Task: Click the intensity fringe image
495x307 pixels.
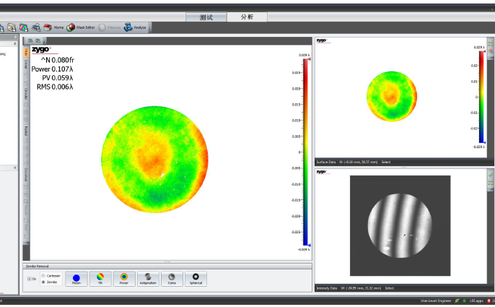Action: click(x=400, y=225)
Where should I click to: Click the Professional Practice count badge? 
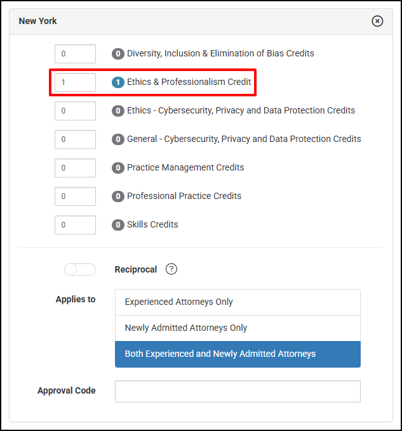[x=118, y=196]
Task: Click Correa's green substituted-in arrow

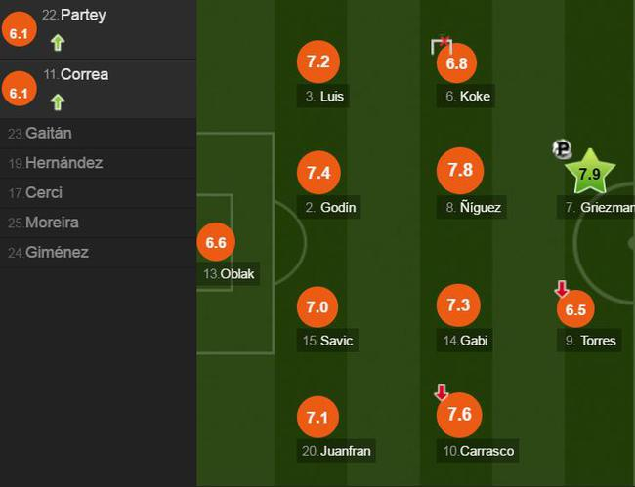Action: [x=58, y=101]
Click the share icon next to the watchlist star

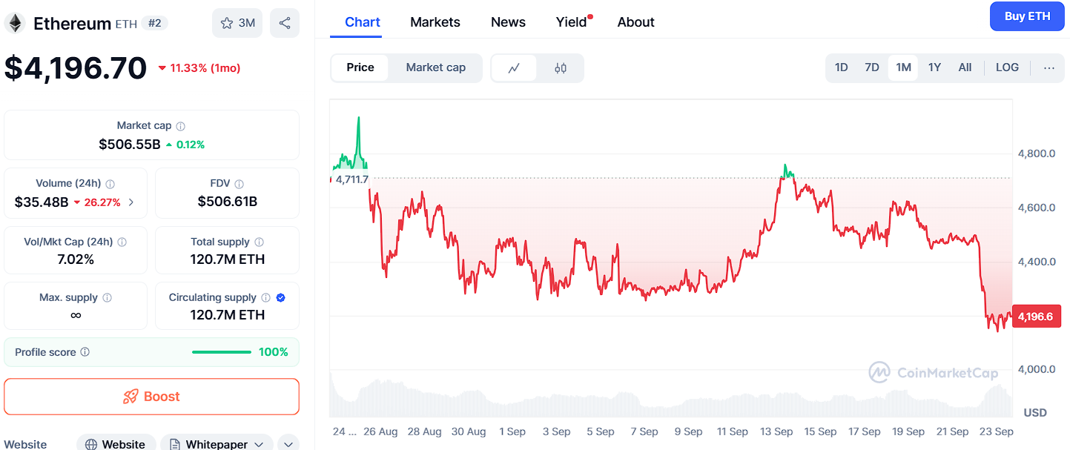(285, 23)
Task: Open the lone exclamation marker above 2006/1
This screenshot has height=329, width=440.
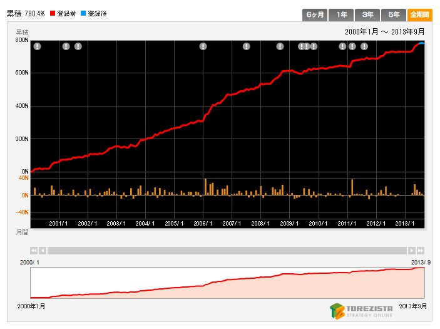Action: 203,46
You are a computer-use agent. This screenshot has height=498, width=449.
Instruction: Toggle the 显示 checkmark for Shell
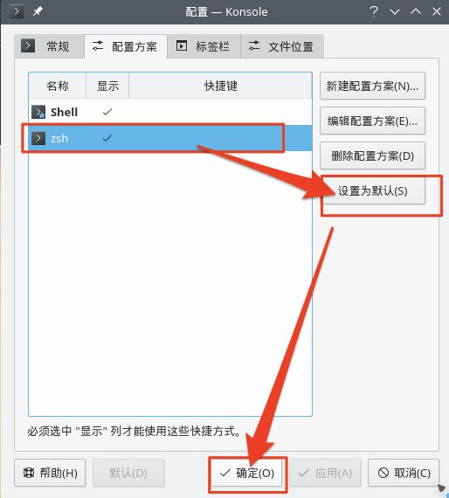tap(107, 112)
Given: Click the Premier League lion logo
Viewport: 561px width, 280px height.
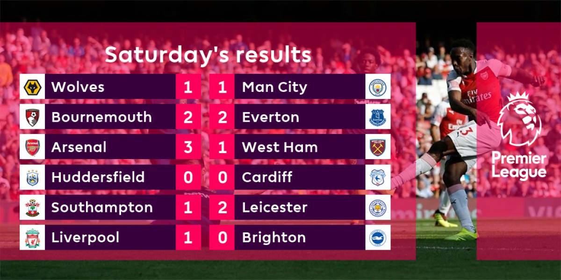Looking at the screenshot, I should point(518,119).
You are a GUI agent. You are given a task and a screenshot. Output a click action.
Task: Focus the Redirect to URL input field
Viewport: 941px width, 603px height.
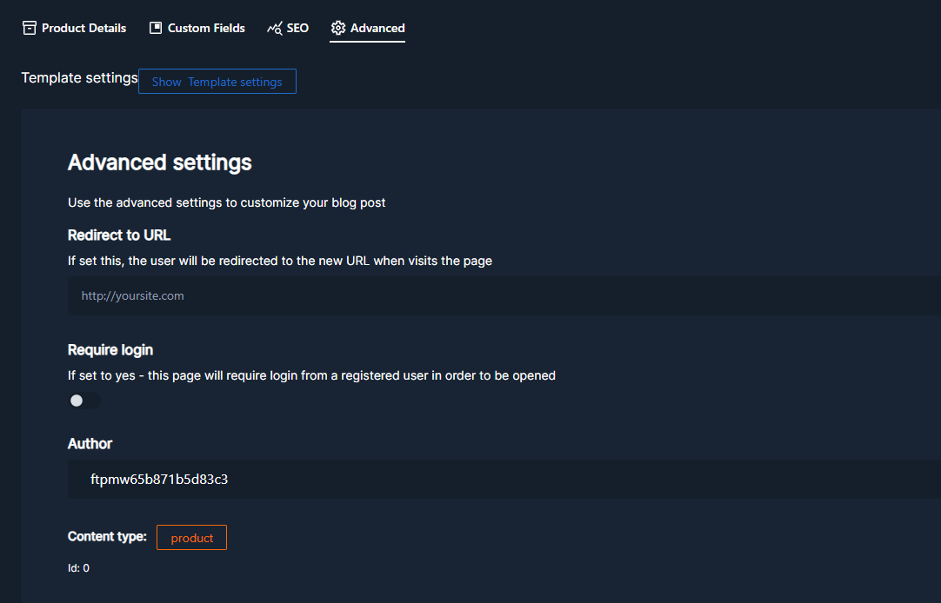504,295
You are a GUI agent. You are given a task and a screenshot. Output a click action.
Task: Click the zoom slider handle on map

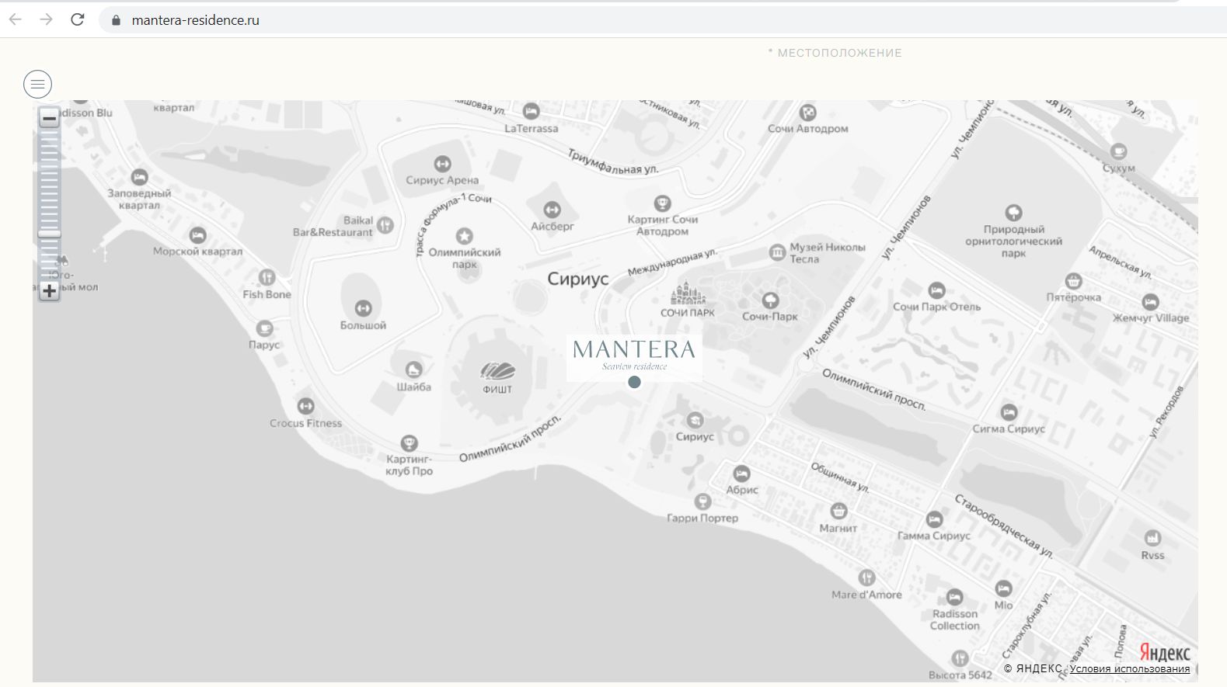point(50,234)
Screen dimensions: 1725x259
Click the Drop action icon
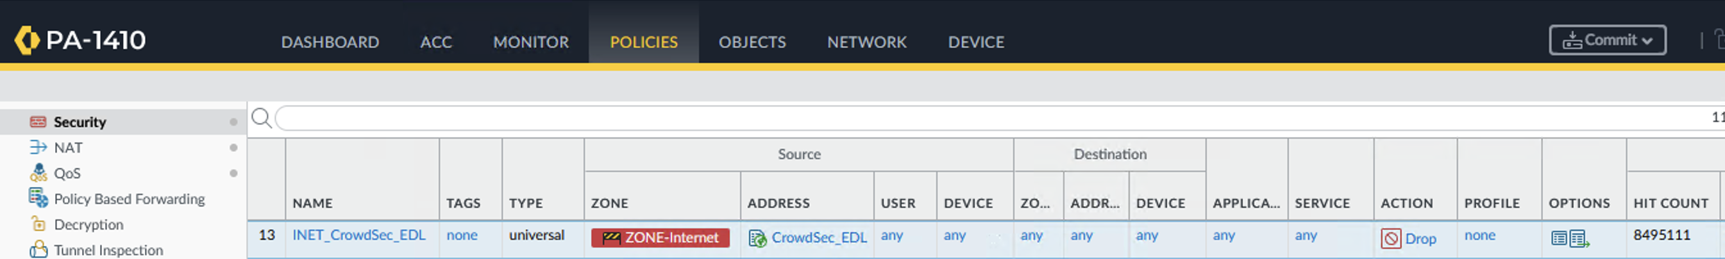point(1390,238)
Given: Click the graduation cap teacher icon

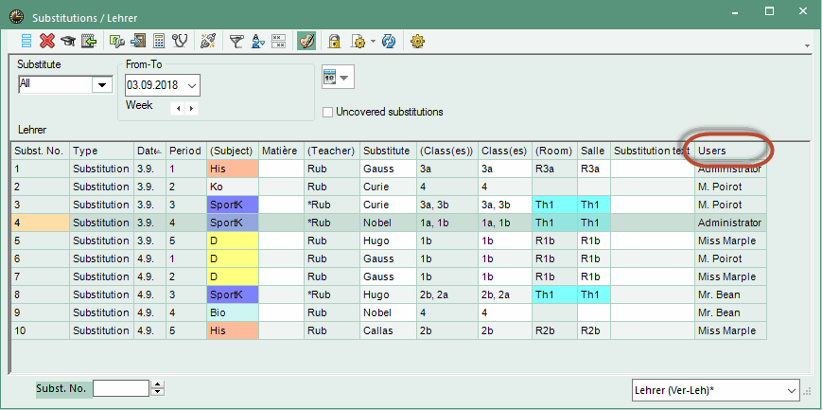Looking at the screenshot, I should 68,41.
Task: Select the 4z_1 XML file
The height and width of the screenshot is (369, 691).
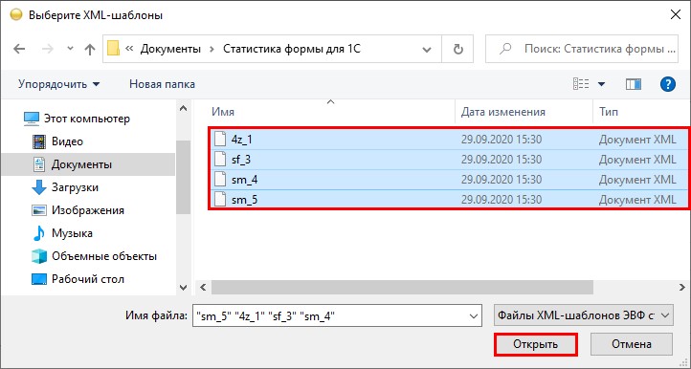Action: [448, 140]
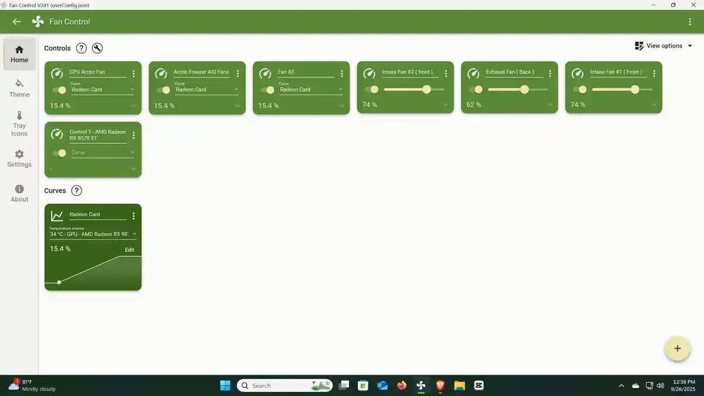Expand the View options dropdown
704x396 pixels.
(x=664, y=46)
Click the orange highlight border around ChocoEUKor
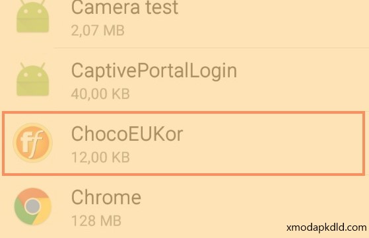This screenshot has width=369, height=238. (184, 113)
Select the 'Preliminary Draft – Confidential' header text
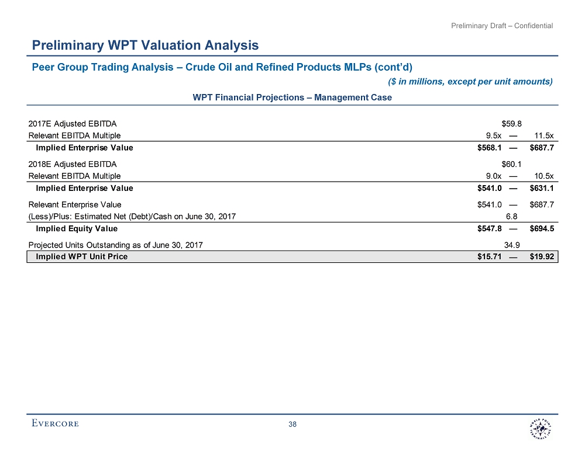585x452 pixels. click(502, 26)
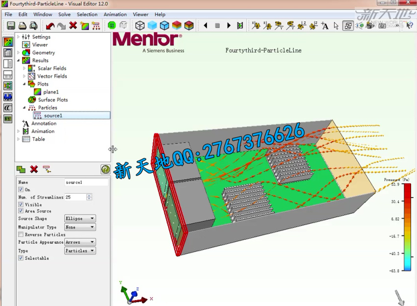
*****
■ **What you should do**
Leave out the pictures and print each record exactly as it stands.

■ **Response area**
Task: Click the intensity fringe image
495x307 pixels.
Action: click(x=400, y=225)
Where should I click to: Click the Professional Practice count badge? 
[x=118, y=196]
Task: Click Correa's green substituted-in arrow

Action: [x=58, y=101]
Click the share icon next to the watchlist star

(285, 23)
Task: Open the lone exclamation marker above 2006/1
This screenshot has height=329, width=440.
Action: 203,46
You are a computer-use agent. This screenshot has height=498, width=449.
Instruction: Toggle the 显示 checkmark for Shell
tap(107, 112)
Given: Click the Premier League lion logo
Viewport: 561px width, 280px height.
Looking at the screenshot, I should point(518,119).
You are a GUI agent. You are given a task and a screenshot. Output a click action.
Task: Focus the Redirect to URL input field
Viewport: 941px width, 603px height.
504,295
You are a GUI agent. You are given a task and a screenshot. Output a click action.
Task: Click the zoom slider handle on map

point(50,234)
Screen dimensions: 1725x259
Click the Drop action icon
point(1390,238)
Given: Click the graduation cap teacher icon

Looking at the screenshot, I should 68,41.
Task: Select the 4z_1 XML file
The height and width of the screenshot is (369, 691).
Action: [448, 140]
Expand the View options dropdown
704x396 pixels.
(x=664, y=46)
Click the orange highlight border around ChocoEUKor
This screenshot has width=369, height=238. (184, 113)
Select the 'Preliminary Draft – Confidential' header text
585x452 pixels. click(502, 26)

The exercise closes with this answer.